Task description: Pictures stay out of the copy. Repeat exactly the lines from the first entry below through the line that contains "Given: Click Classic", and nothing beyond.

Material to process:
──────────────────────────────
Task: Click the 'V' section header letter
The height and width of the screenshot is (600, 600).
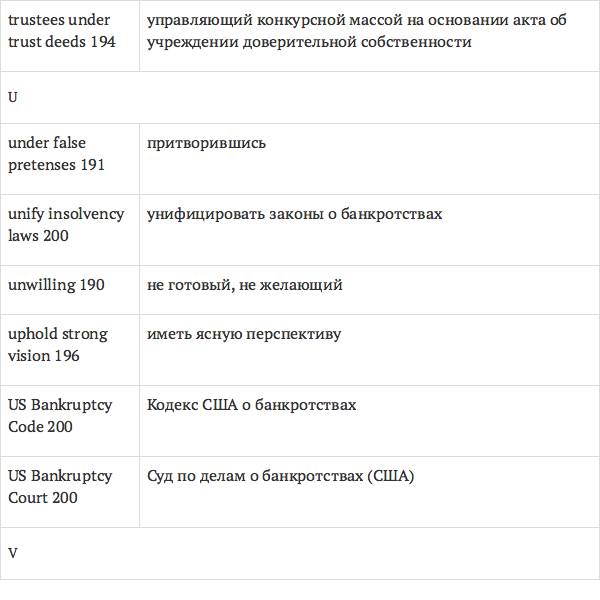Action: (13, 552)
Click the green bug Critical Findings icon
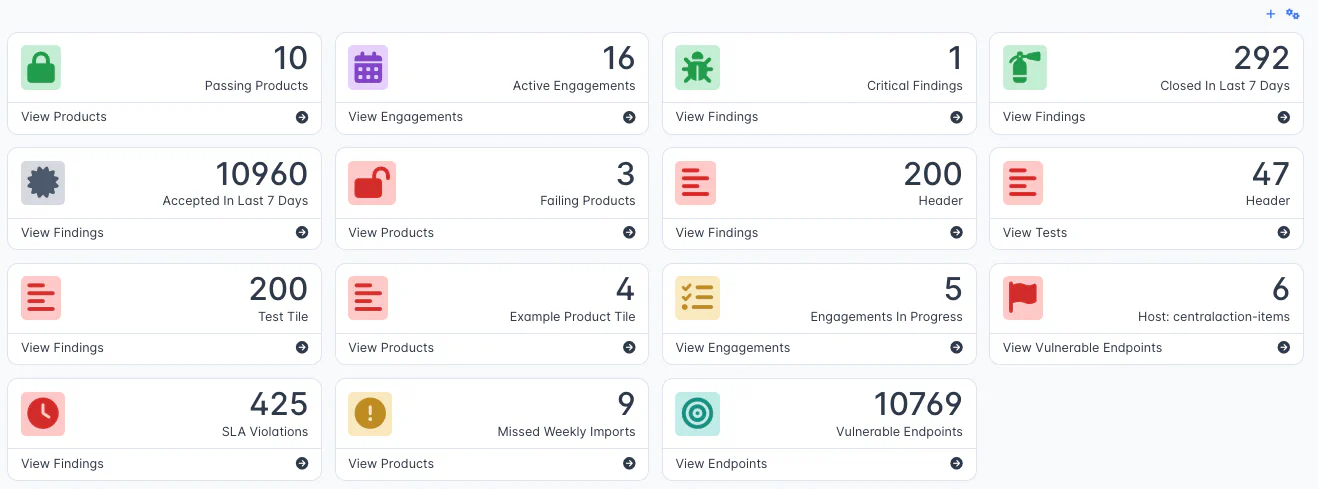The width and height of the screenshot is (1318, 489). pos(696,67)
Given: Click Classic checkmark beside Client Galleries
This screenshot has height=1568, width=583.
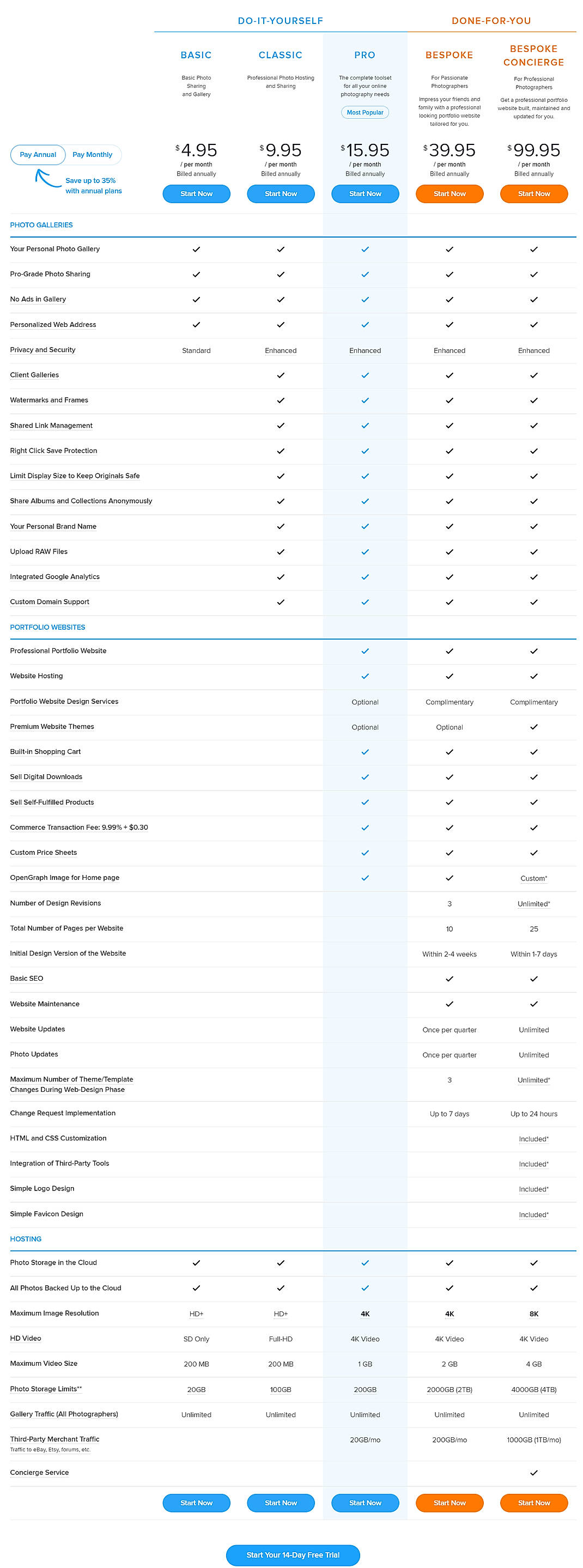Looking at the screenshot, I should click(x=281, y=375).
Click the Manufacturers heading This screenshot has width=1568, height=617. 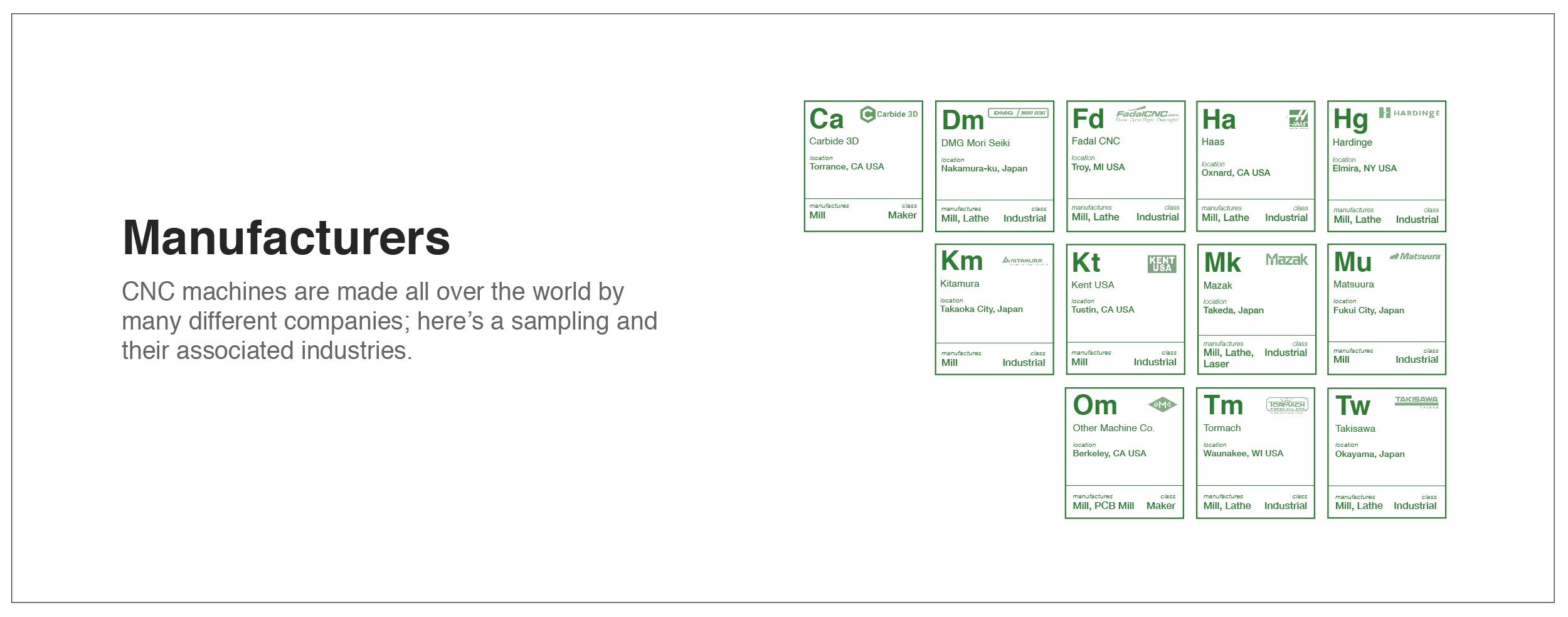[x=286, y=238]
──────────────────────────────
Written reply:
Task: Click the 'V' section header letter
The height and width of the screenshot is (600, 600).
Action: (13, 552)
Click the green bug Critical Findings icon
The width and height of the screenshot is (1318, 489). pos(696,67)
Given: Click Classic checkmark beside Client Galleries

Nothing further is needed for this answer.